There were about 150 people there, lots with signs and a few folks carrying big red fish puppets. I missed the local Raging Grannies group who started the rally with some songs, but I was there in time for speeches from Wet’suwet’en leaders and local provincial and municipal politicians. The speech that caught me the most was by a group of local high school students.

They had arranged a forum on the pipeline that was attended by both Enbridge and ForestEthics, as a way of bringing the discussion to their school. They rocked the rally.

There were a lot of youth from local elementary and secondary schools, and they really did have the best signs!

After the speeches we all walked over to the Hudson Bay Lodge where the Joint Review Panel hearing was taking place. After the noise and music of the rally it was almost like going into a library – the room where the panel was sitting was very quiet. The atmosphere was very different from that of the oral evidence hearings held earlier in the year.

Everyone seemed a bit nervous about how this set of community hearings would go, as this was the first time this type of community hearing had been held for this project application.

This wasn’t evidence, it was personal opinion. There are very clear guidelines on what presenters should be speaking to, and a long list of things that were not allowed to be used as part of a presentation, such as photographs and video recordings.

In the room there were two long tables facing each other at the front of the room– one for the panel members, and one for five presenters. There were lawyers and technical people in the room as well, and lots of seats for the audience. People giving oral statements had registered in advance, and when they arrived they were placed in an alphabetical speaking order. Five speakers per session, ten minutes each, no break in between, and no comment from the panel other than if there was some issue with the previous statement. Applause erupted after almost every statement, but there was very little comment from the audience other than the applause. I was expecting lots of comment from the audience, but there was none.

At the beginning of the first session one of the Wet’suwet’en chiefs asked for respect for all in the room, and all seemed to take that to heart. No one was booed, everyone was allowed to speak their piece (even if they went slightly over or forgot their notes in their car and had to run out and get them), and the two sessions I attended ran without incident.

Speaker after speaker spoke out against the pipeline, for a variety of reasons. One woman read a list of questions her children had asked her about the pipeline. Another read a poem. Several talked about growing up on the Bulkley and Morice rivers, about fishing in Kitimat as children, and about how important clean water was to them. Many cried as they made very passionate and personal statements about how they feared the pipeline could affect them and their families. All of the statements were very personal, some nothing more than a quick personal opinion. One fellow asked for a moment of silence for all of the rivers around the world that had been destroyed by industrial pollution. Most speakers were very nervous, and that made me feel that I wasn’t alone in my nervousness about making my oral statement.

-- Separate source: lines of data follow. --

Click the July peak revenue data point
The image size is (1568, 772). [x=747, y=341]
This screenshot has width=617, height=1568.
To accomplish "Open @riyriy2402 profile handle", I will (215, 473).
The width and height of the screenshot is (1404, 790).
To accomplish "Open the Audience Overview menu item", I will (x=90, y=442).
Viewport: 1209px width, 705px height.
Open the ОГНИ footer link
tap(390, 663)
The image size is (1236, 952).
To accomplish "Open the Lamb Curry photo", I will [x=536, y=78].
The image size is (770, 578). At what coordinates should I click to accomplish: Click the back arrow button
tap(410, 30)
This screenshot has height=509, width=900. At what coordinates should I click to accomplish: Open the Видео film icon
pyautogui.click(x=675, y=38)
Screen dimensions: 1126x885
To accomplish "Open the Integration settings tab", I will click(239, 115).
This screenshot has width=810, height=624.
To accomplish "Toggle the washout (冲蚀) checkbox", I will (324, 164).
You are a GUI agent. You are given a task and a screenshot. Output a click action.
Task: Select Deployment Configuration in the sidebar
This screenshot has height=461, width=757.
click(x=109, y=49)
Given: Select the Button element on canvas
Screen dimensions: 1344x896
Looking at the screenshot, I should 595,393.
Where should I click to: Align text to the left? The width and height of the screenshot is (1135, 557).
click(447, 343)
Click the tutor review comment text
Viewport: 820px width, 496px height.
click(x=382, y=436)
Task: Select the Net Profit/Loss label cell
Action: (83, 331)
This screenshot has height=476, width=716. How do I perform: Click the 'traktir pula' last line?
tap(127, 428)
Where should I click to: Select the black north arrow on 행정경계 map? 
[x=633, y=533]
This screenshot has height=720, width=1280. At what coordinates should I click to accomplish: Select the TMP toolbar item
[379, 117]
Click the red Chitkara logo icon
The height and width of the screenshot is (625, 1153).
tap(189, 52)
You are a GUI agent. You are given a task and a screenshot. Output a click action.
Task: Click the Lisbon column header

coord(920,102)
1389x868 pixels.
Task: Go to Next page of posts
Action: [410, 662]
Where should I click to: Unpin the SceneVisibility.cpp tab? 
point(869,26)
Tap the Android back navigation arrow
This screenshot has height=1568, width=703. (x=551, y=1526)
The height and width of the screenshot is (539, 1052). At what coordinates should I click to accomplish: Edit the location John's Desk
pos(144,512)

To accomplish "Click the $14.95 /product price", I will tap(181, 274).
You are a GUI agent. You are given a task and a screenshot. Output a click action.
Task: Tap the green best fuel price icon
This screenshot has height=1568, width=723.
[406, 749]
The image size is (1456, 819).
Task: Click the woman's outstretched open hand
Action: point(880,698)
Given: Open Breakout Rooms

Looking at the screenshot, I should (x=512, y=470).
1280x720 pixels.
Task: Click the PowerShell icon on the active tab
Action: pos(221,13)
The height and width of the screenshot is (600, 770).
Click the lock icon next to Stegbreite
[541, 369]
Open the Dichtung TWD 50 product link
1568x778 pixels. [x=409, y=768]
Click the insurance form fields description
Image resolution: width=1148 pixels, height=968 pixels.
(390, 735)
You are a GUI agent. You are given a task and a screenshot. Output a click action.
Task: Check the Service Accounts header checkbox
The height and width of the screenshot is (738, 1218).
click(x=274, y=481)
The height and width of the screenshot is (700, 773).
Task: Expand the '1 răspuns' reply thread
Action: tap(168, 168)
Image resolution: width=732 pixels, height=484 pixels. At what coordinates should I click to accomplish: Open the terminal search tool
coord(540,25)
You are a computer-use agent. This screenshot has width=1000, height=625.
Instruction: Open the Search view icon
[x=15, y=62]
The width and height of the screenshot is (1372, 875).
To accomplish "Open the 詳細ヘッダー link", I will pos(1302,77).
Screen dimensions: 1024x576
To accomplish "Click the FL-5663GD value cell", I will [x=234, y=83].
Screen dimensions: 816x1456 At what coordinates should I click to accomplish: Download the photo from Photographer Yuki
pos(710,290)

Only one fellow spoke in favour of the pipeline, and his statement was very thorough and well-argued, but was initially greeted with silence from the audience. A few of us applauded – it takes a lot of guts to stand up and say what you know will not be favourably received by the audience.

By the end of the second session I was feeling less nervous about making my oral statement in July, and I had a better idea of exactly what I want to say. I’ll be there at David Hoy School on July 19 with over 40 Fort St James and Vanderhoof residents, and together we’ll spend the day telling the Joint Review Panel and our communities how we feel about this pipeline proposal. And I’ll remember and thank those folks in Smithers who helped me get ready to tell the Joint Review Panel what I think of the Northern Gateway pipeline proposal.